A lot of them are overqualified. But they are handsomely compensated. They
could do less boring work, but there's less of a market for it.

> Any discussion about a shortage or surplus of jobs/talent is meaningless
> without specifying compensation. Many companies would gladly take 100K great
> engineers at a salary of $20K/year. What if the going rate were $1M/year?
> Would there still be a shortage of engineers? When the bid and ask are far
> apart, both sides will complain about how hard it is to make a deal.

I made that statement under the assumption of current market rates. Whatever
google/facebook/uber/apple/microsoft are paying. Quit pretending that they
wouldn't hire more engineers if there was supply. They clearly are willing to.
Sure there's some hyperbole to it. But the entire valley + amazon/microsoft
could easily absorb another 100k engineers without that event drawing down
salaries significantly.

------
pmiller2
35 days, 23 companies, 4 offers. Is this typical?

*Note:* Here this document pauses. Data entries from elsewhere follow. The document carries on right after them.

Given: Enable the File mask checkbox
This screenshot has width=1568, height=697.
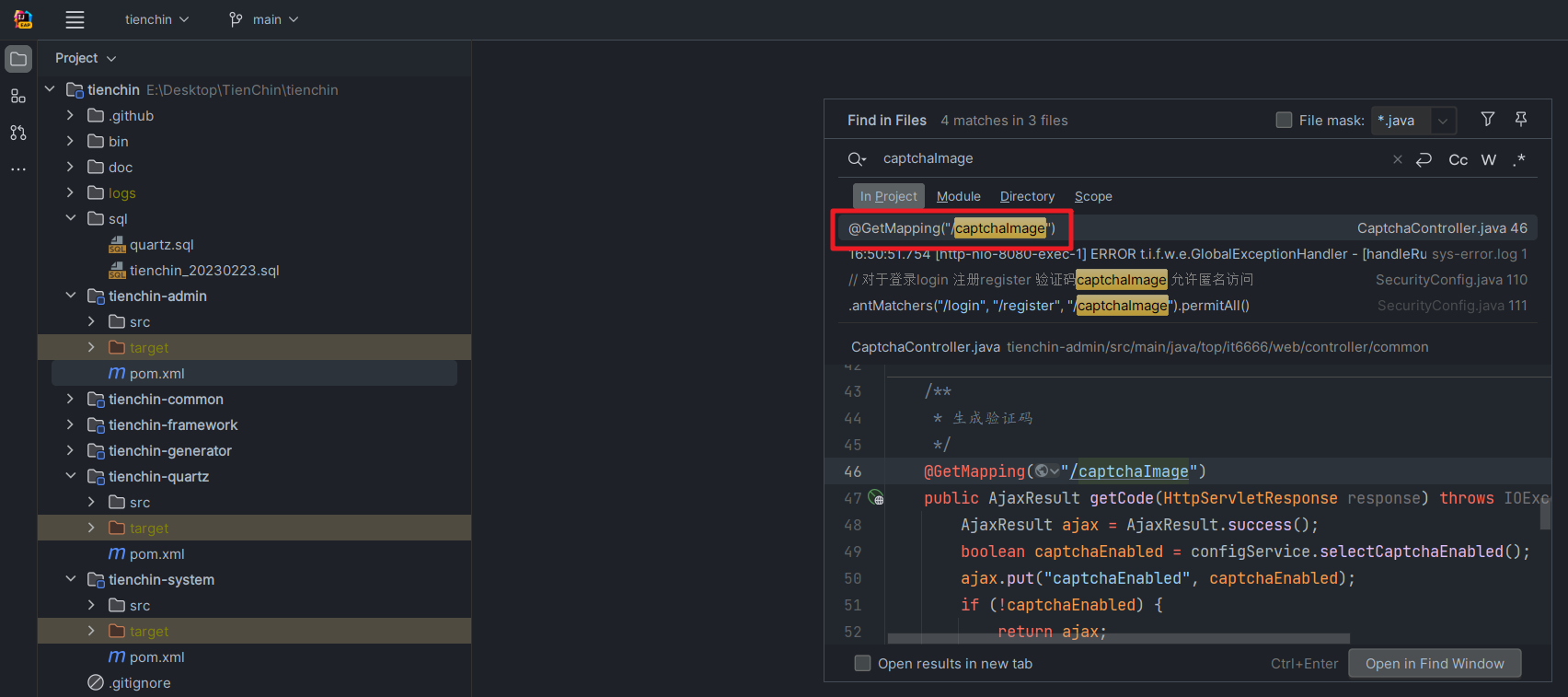Looking at the screenshot, I should point(1284,120).

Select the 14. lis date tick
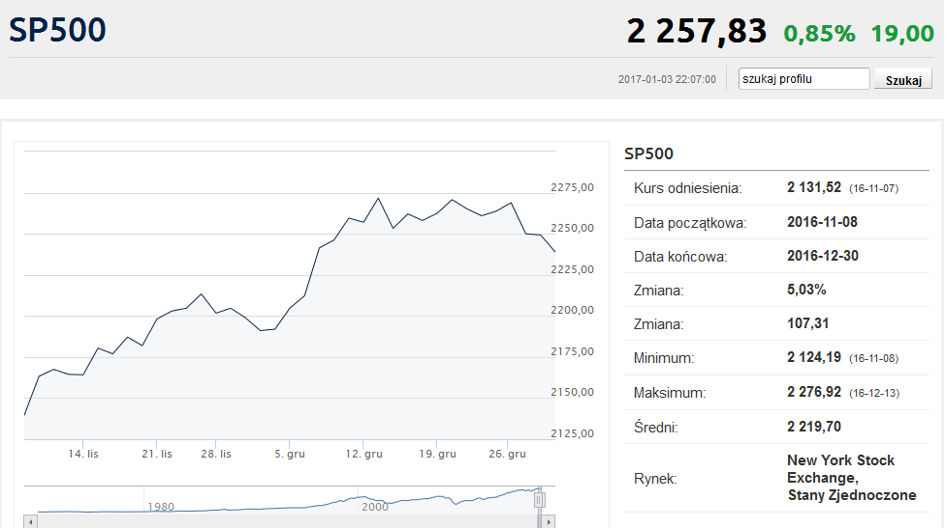point(83,454)
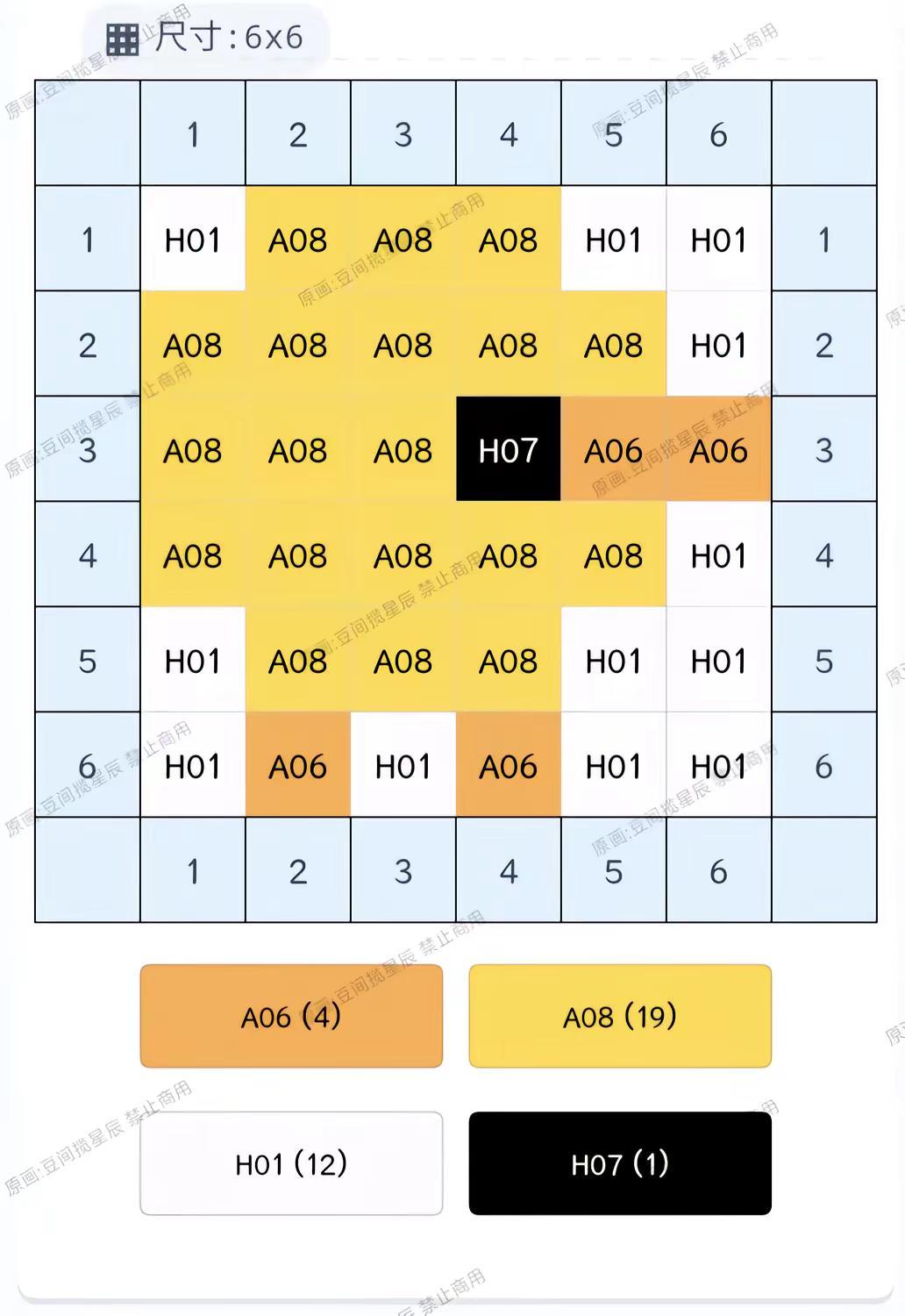Click the A06 cell at row 3, column 6
Viewport: 905px width, 1316px height.
point(719,449)
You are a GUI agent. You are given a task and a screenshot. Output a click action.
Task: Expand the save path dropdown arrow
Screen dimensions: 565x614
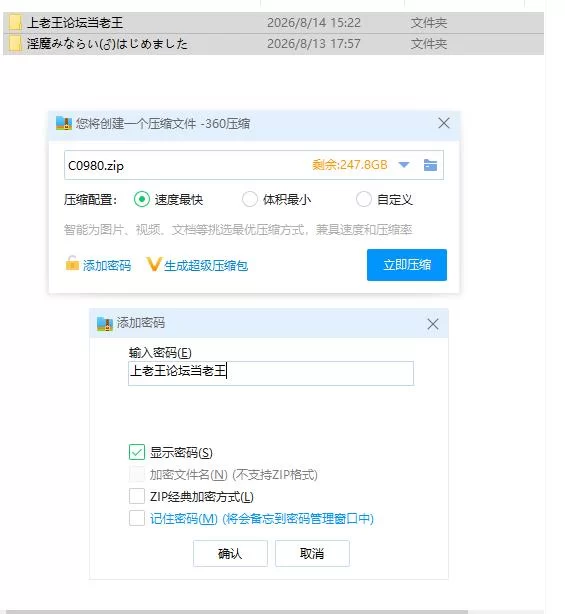pyautogui.click(x=404, y=165)
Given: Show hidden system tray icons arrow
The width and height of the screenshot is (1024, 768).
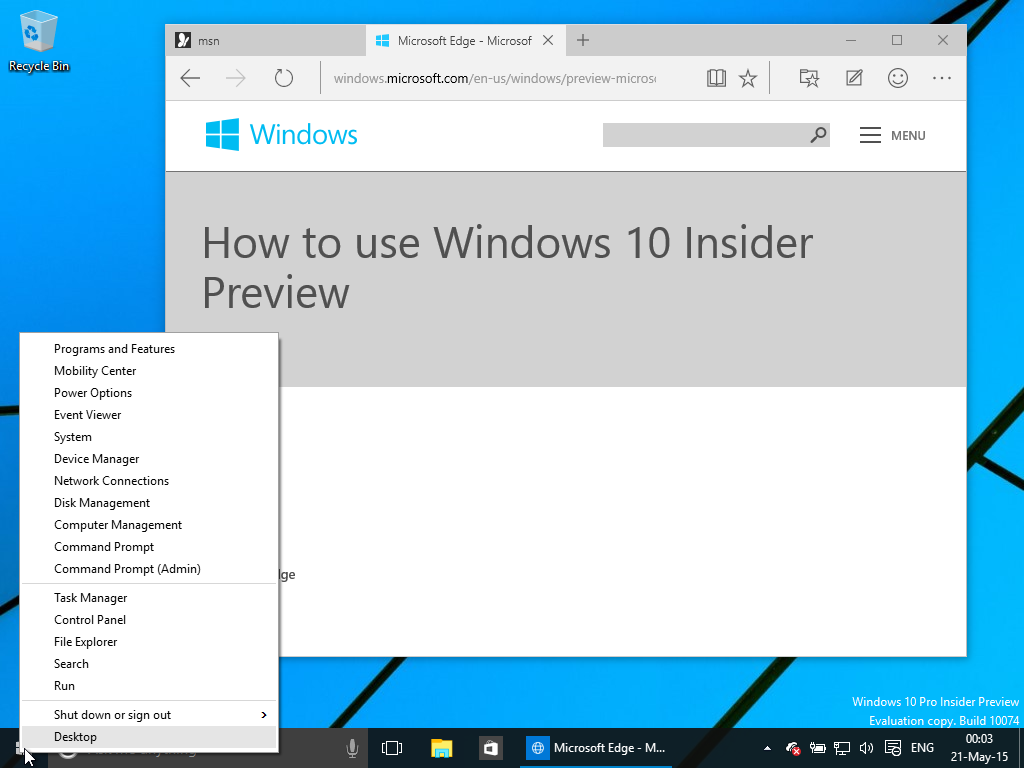Looking at the screenshot, I should point(767,748).

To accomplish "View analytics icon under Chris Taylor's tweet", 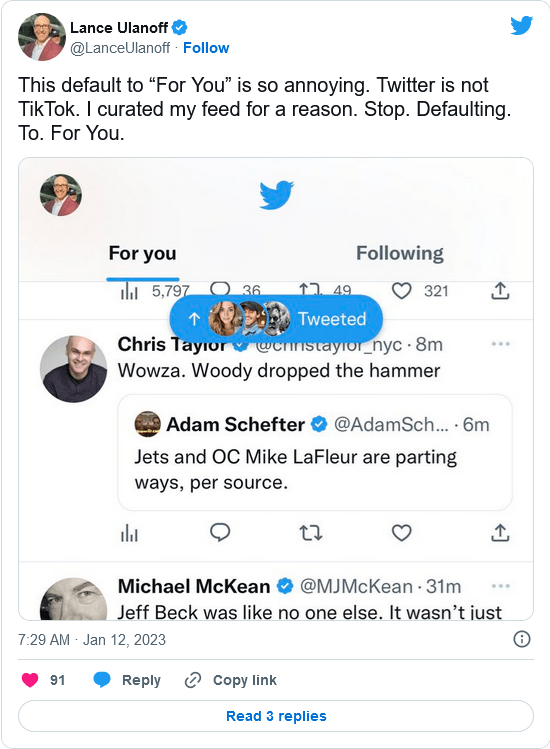I will pos(129,533).
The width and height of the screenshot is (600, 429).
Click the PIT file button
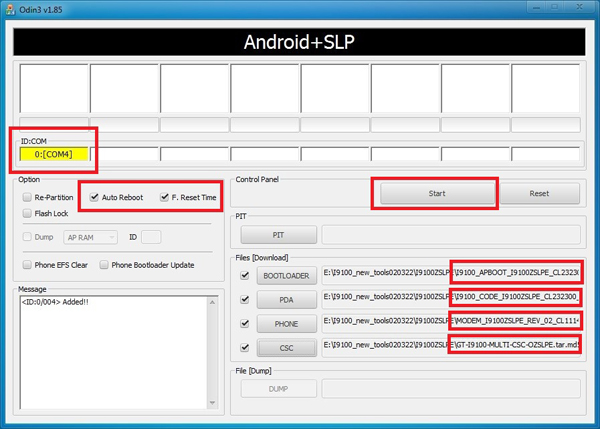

This, for me, was the key section of the article:

> I had the luxury of having a few weeks free due to gaps in my consulting
> schedule. This time block is something that is a rare case in a job search.
> Performing such an exhaustive search must be _nearly impossible if you also
> have a full-time job._

(Emphasis added.)

The amount of time off required to do this is insane. Is this how most people
do it?

Also, I agree that speed of communication is key. I want to be on site within
2-3 weeks if everything is going well. Take much longer than that, and I'll
probably either have a job by the time you get back to me, or be too busy
talking to people who actually want to talk to me.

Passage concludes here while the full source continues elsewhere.